The longest stretch at night he sleeps for is 3 hours. After that he is up every hour to hour and a half. This is what last night looked like.

Down at 9. Up at 11. 1, 3:30, 4:30-6.

My husband and I simply CANNOT live off this little sleep. And my son doesn't hardly nap during the day. Maybe little 15-20 min naps about 3 times a day but that's it.

Yes, we've got him on a nighttime schedule. Bath, massage, book, cuddle etc....I'll let him nurse to sleep. then put him down.

I've tried so many times to put him in his crib while he is drowsy and he'll wake up screaming and crying, and the only thing that puts him back to sleep is if i put him on a boob again.

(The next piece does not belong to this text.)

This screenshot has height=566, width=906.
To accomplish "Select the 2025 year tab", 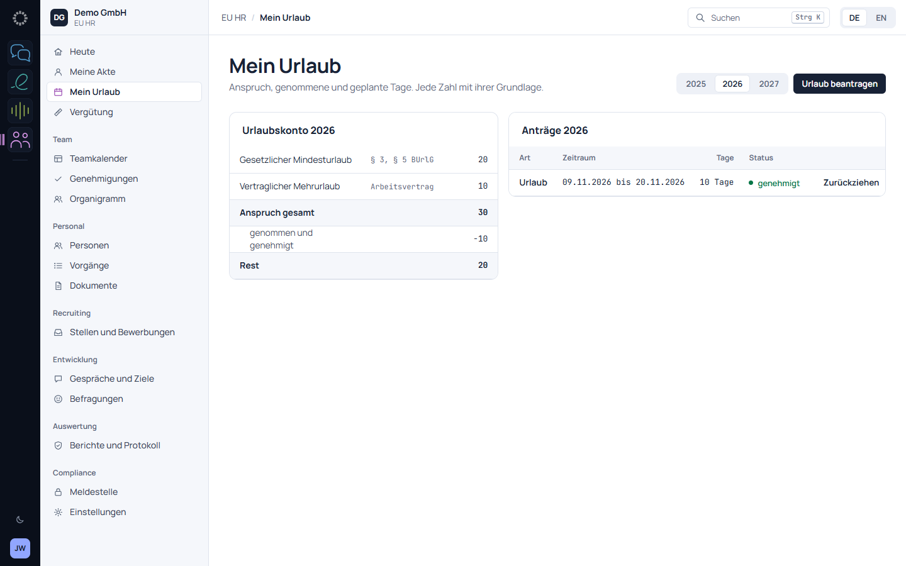I will (x=696, y=84).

Seriously, my nipples are SO sore! Oh, his latch is fine and everything. I'm just sure that they wouldn't be so bad if he wasn't constantly nursing. He is NEVER done nursing. He would nurse 24/7 if i let him. Unless he falls asleep while nursing, he will stay latched on for HOURS. If i take him off, he will get mad, and go "eh eh eh" and do a cute little duck face.

Its come down to were i have to CHOOSE between eating, sleeping, showering, or cleaning the house when he sleeps. He's super clingy and the moment i put him down, he screams his head off.

We did have a swing for him that was really nice, but it broke. He absolutely hates being in his baby carrier and being in it longer than 15 mins it starts to cut off circulation to his legs.

My husband and I don't have tons of money to buy stuff for this, so any suggestions that don't require us to spend money would be appreciated.

We don't really like co-sleeping. I find it uncomfortable and my husband is a restless sleeper who thrashes and throws elbows in his sleep. Sometimes I'll nap with my son on the bed but we all prefer that he sleeps in his crib.

Could his lack of sleep be something medical? He seems pretty happy otherwise. Not cranky or overtired. Should I try a modified version of the CIO method and let him cry just for a short while (like 10 mins) before going in? (thats what my mom suggested doing, because i was JUST like my son as a baby)

Please help! This lack of sleep is killing our marriage and house.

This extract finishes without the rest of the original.